[Aim of the exercise] For this exercise, reproduce only the lines from the one holding "Given: Expand video options arrow beside 开启视频" through the final line of the data below, exactly, and omit pictures.

[Data excerpts]
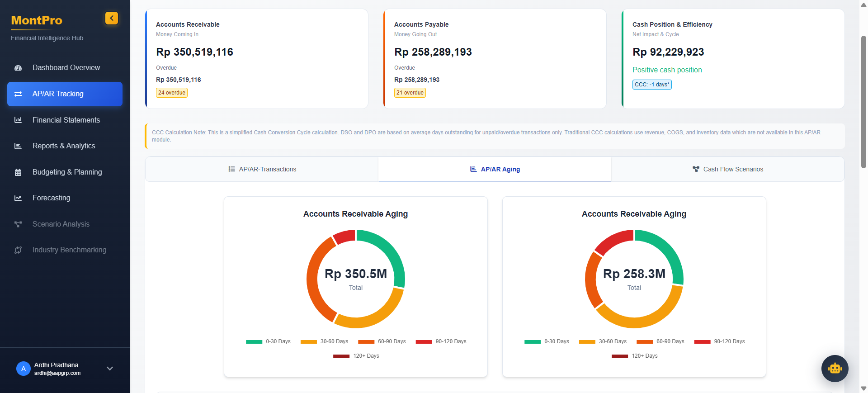Click the Budgeting & Planning calendar icon
This screenshot has width=868, height=393.
18,172
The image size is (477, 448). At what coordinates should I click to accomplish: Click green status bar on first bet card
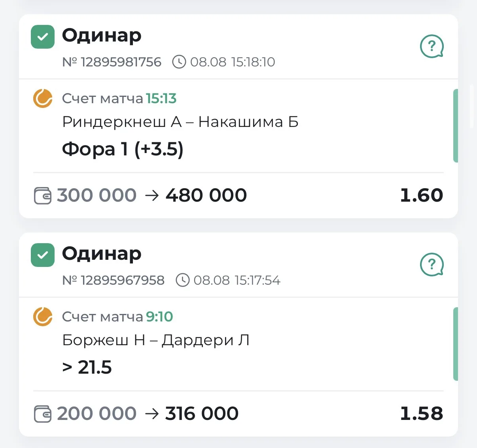click(x=455, y=126)
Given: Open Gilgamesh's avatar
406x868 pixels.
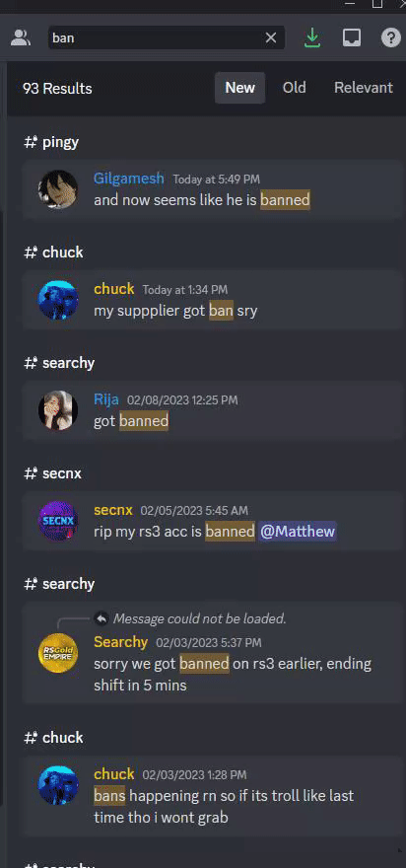Looking at the screenshot, I should click(x=58, y=189).
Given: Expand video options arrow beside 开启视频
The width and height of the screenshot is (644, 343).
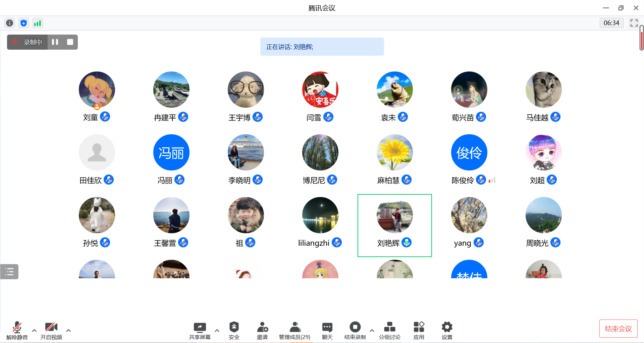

[Reply]
Given: Expand video options arrow beside 开启视频
The width and height of the screenshot is (644, 343).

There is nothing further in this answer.